Text passage
====
Thermostatic valve for mounting between a fuel tank and a combustion engine and related fuel circulation circuit

Abstract

The valve (10) comprises a hollow body (12) for receiving a thermostatic member (50) that comprises a cup (501) for receiving an expandable wax and a slider (503) capable of displacement due to the wax expansion, a first pair of connectors (141, 142) defining a first fuel path and a second pair of connectors (161, 162) defining a second fuel path, the hollow body (12) further defining a short-circuit (60) between the rust and second fuel paths. The valve further includes an actuator (40) that can be operated from the outside of the body (12), wherein said actuator (40) is capable of moving the slider (503) from a short-circuit (60) free-passage position to a short-circuit closed position, and of maintaining the slider in said closed position.

Description

The present invention relates to a thermostatic valve intended to be interposed between a fuel tank and a combustion engine and to a fuel circulation circuit comprising at least one such thermostatic valve.

A valve of the aforementioned type, which comprises a hollow body in which there is mounted a thermostatic element, is known. This thermostatic element is usually made up of a cup, in which expanding wax is stored, while a piston and a spool are able to move relative to this cup under the effect of the expanding of this wax.

This valve further comprises a first pair of coupling members which in use are connected to hoses. A first coupling member receives fuel from a tank, which is more particularly, although not exclusively, diesel fuel. This diesel fuel then flows around the aforementioned cup and is then sent to a combustion engine, via another coupling member.

There is also a second pair of coupling members, again connected to hoses, one of which receives fuel returning from the combustion engine and which flows close to the spool of the thermostatic element before returning to the tank, via the other coupling member. In this way, these two pairs of coupling members define first and second fuel paths connecting the tank and the engine in both directions.

The thermostatic valve also delimits a short circuit, placing these two fuel paths selectively in communication. This short circuit is therefore delimited by the facing walls of, on the one hand, the body of the valve and, on the other hand, of the spool and of the cup of the thermostatic element.
====
Dataset content
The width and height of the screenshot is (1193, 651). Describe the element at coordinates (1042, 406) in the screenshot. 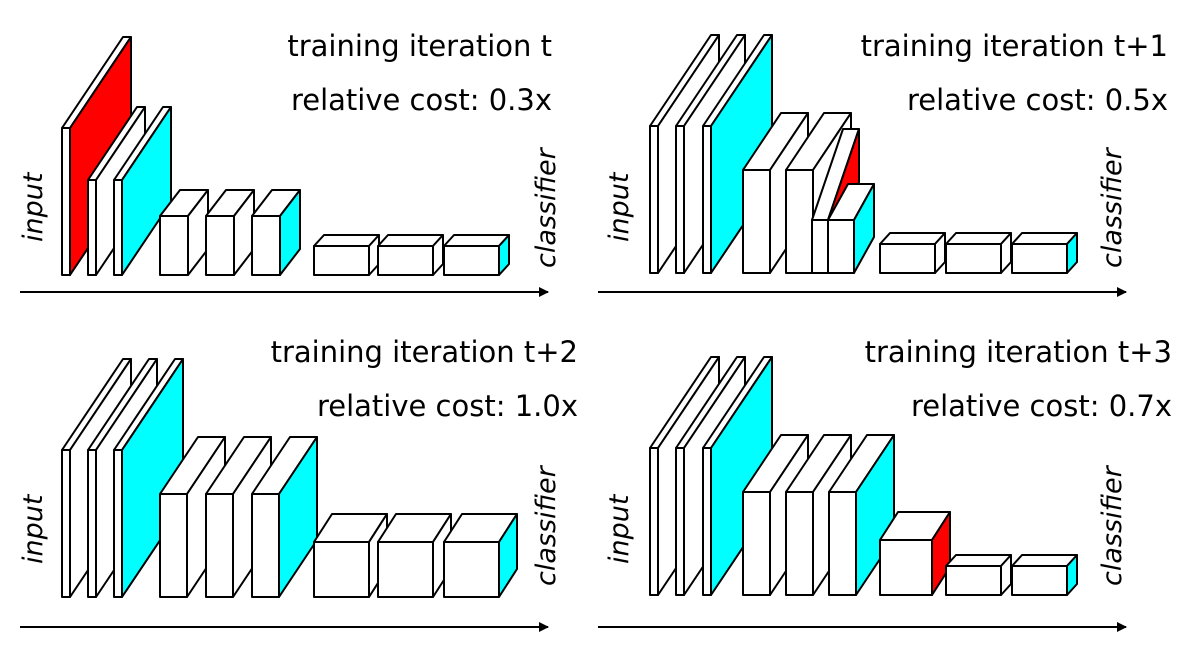

I see `relative-cost-label: relative cost: 0.7x` at that location.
====
Work instruction
Quote the thermostatic valve text from "Description" to "of this wax." word for word.

Problem solution
Description

The present invention relates to a thermostatic valve intended to be interposed between a fuel tank and a combustion engine and to a fuel circulation circuit comprising at least one such thermostatic valve.

A valve of the aforementioned type, which comprises a hollow body in which there is mounted a thermostatic element, is known. This thermostatic element is usually made up of a cup, in which expanding wax is stored, while a piston and a spool are able to move relative to this cup under the effect of the expanding of this wax.